Researchers from University of California – Los Angeles stated that deep convolutional networks do not classify based on global object shape
A team of researchers from University of California – Los Angeles (UCLA) conducted five experiments on Deep Convolutional Networks (DCNNs) and found that it is easy to fool the networks and that the networks’ method of identifying objects with the help of computer vision differs substantially from human vision. In the first experiment, the team showed VGG-19— one of the best deep learning networks—color images of animals and objects. The images had been altered. For instance, the surface of a golf ball was displayed on a teapot. The network ranked its top choices and chose the correct item as its first choice for only five of 40 objects.
Moreover, VGG-19 stated that there was only a 0.41% chance the teapot was a teapot and its first choice for the teapot was a golf ball. Lead author Nicholas Baker, a UCLA psychology graduate student stated that this shows that the Artificial Intelligence network observes the texture of an object more so than its shape. According to Philip Kellman, a UCLA distinguished professor of psychology and a senior author of the study, humans identify objects primarily from their shape however, the computer networks are more likely using a different method. In the second experiment, the team showed images of glass figurines to VGG-19 and AlexNet. Both networks were trained to recognize objects with help of an image database called ImageNet. Although VGG-19 performed better than the other network, both networks were inefficient in identifying the glass figurines.

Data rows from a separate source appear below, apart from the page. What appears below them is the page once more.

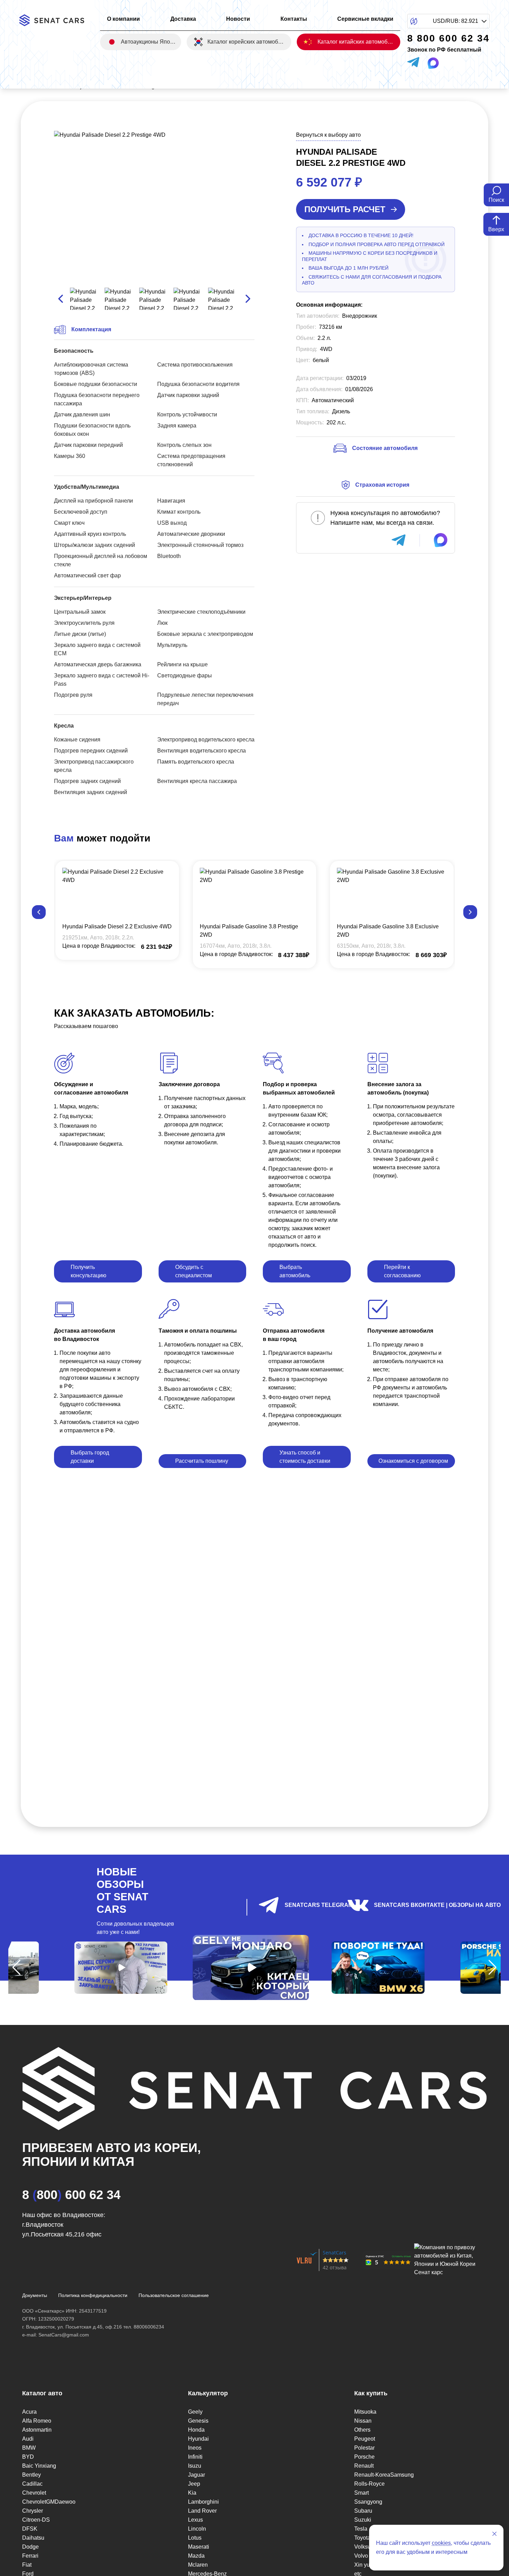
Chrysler (32, 2511)
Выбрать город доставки (90, 1457)
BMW (29, 2448)
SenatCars (334, 2252)
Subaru (363, 2511)
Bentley (31, 2475)
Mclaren (198, 2565)
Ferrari (30, 2556)
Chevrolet (34, 2493)
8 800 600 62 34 (71, 2195)
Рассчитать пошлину (201, 1461)
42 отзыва (335, 2267)
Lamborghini (203, 2502)
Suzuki (362, 2520)
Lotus (195, 2538)
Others (362, 2430)
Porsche (364, 2457)
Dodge (30, 2547)
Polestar (364, 2448)
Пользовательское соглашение (174, 2295)
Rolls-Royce (369, 2484)
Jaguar (196, 2475)
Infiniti (195, 2457)
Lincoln (197, 2529)
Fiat (27, 2565)
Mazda (196, 2556)
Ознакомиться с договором (413, 1461)
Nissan (363, 2421)
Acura (29, 2412)
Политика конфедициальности (92, 2295)
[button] (39, 912)
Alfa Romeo (36, 2421)
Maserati (198, 2547)
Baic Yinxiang (39, 2466)
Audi (28, 2439)
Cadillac (32, 2484)
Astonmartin (37, 2430)
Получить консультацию (88, 1271)
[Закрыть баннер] (494, 2534)
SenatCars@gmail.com (63, 2335)
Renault (364, 2466)
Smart (361, 2493)
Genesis (198, 2421)
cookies (441, 2543)
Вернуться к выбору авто (328, 135)
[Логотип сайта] (56, 20)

In the third experiment, the team showed 40 drawings outlined in black, with images in white, to both the networks. The networks again failed to identify items such as a butterfly, an airplane, and a banana. The fourth experiment included 40 images in solid black. Both the networks produced the correct object label among their top five choices for around 50% of the objects. In the final experiment, the team scrambled the images to increase the difficulty level. However, pieces of the objects were preserved. Six images correctly recognized by VGG-19 earlier were scrambled. The team found that these images were hard to recognize for themselves, whereas VGG-19 recognized five of the six images and was close on the sixth. The research was published in the journal PLOS Computational Biology on December 07, 2018.